Na terceira e última parte desta série, o JdT presta homenagem ao Anjo de Pernas Tortas, com duas músicas compostas nos anos 1960/1970, ambas recheadas de nostalgia e com histórias muito interessantes. Em seguida duas músicas que fazem referência ao futebol: a primeira de modo genérico, cheia de lirismo, e a segunda relacionada a um episódio interessante da história da seleção brasileira, mas numa pegada de humor.


Garrincha é considerado o mais habilidoso jogador de toda a história do futebol e, na maior parte de sua carreira, vestiu o terno do Botafogo enquanto simultaneamente deslumbrava o mundo inteiro com a camisa da seleção brasileira. Já em fase decadente, sofreu a primeira derrota pela equipe nacional, quando perdemos por 3x1 para a Hungria, na Copa do Mundo de 1966.

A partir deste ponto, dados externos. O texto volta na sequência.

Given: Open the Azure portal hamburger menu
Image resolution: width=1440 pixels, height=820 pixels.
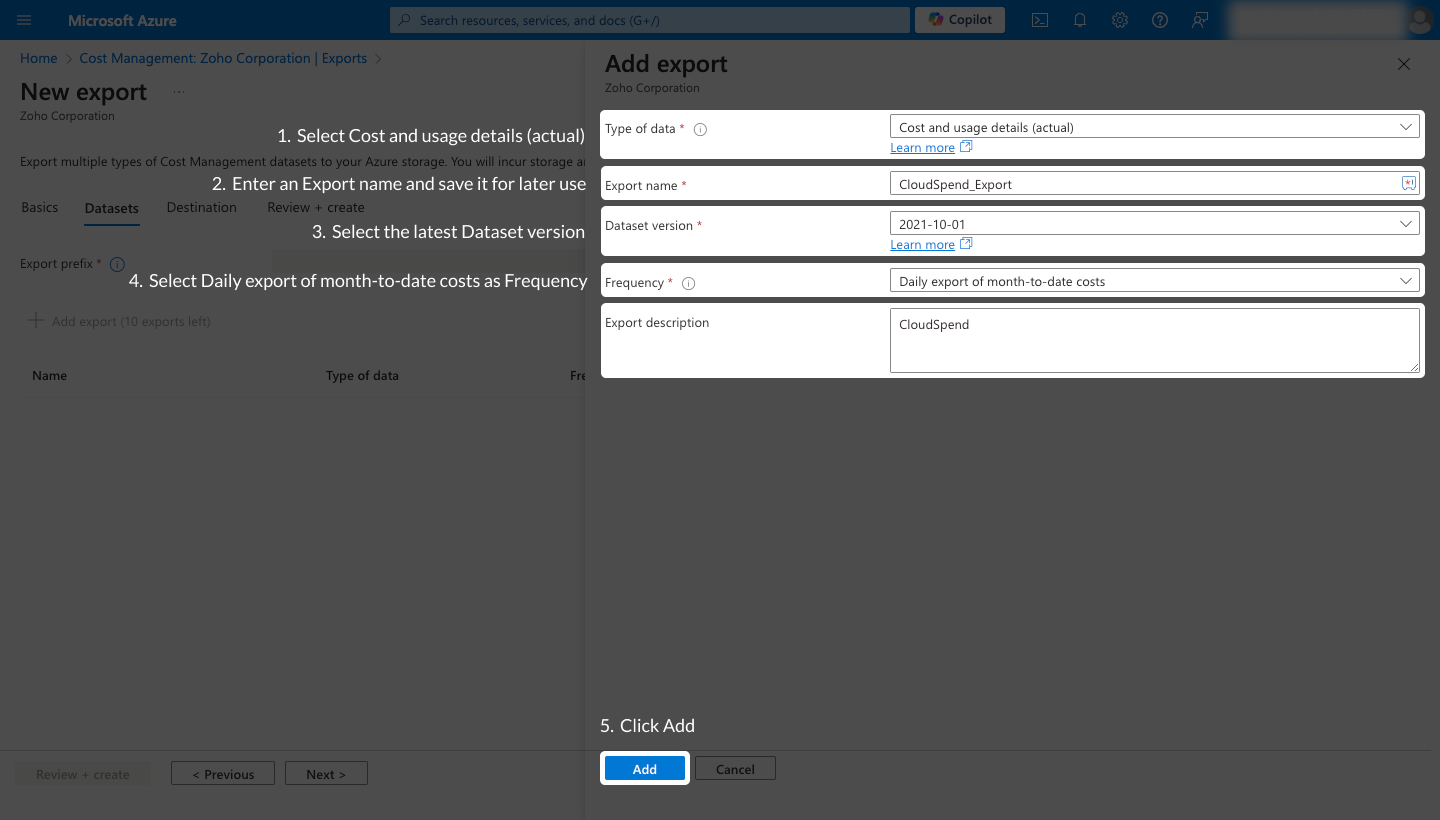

Um ano depois, Sérgio Ricardo inscreveu e classificou a música “Beto bom de bola” para a final do 3º Festival de Música Popular Brasileira, organizado pela TV Record. Nem todo mundo sabe que a música foi composta em homenagem a Garrincha, até porque a associação mais imediata é feita com a épica vaia que a canção recebeu e, mais ainda, com a reação do cantor/compositor que, irritado por não ter conseguido apresentar a música, quebrou seu violão e atirou os destroços sobre a plateia, sendo desclassificado da competição musical.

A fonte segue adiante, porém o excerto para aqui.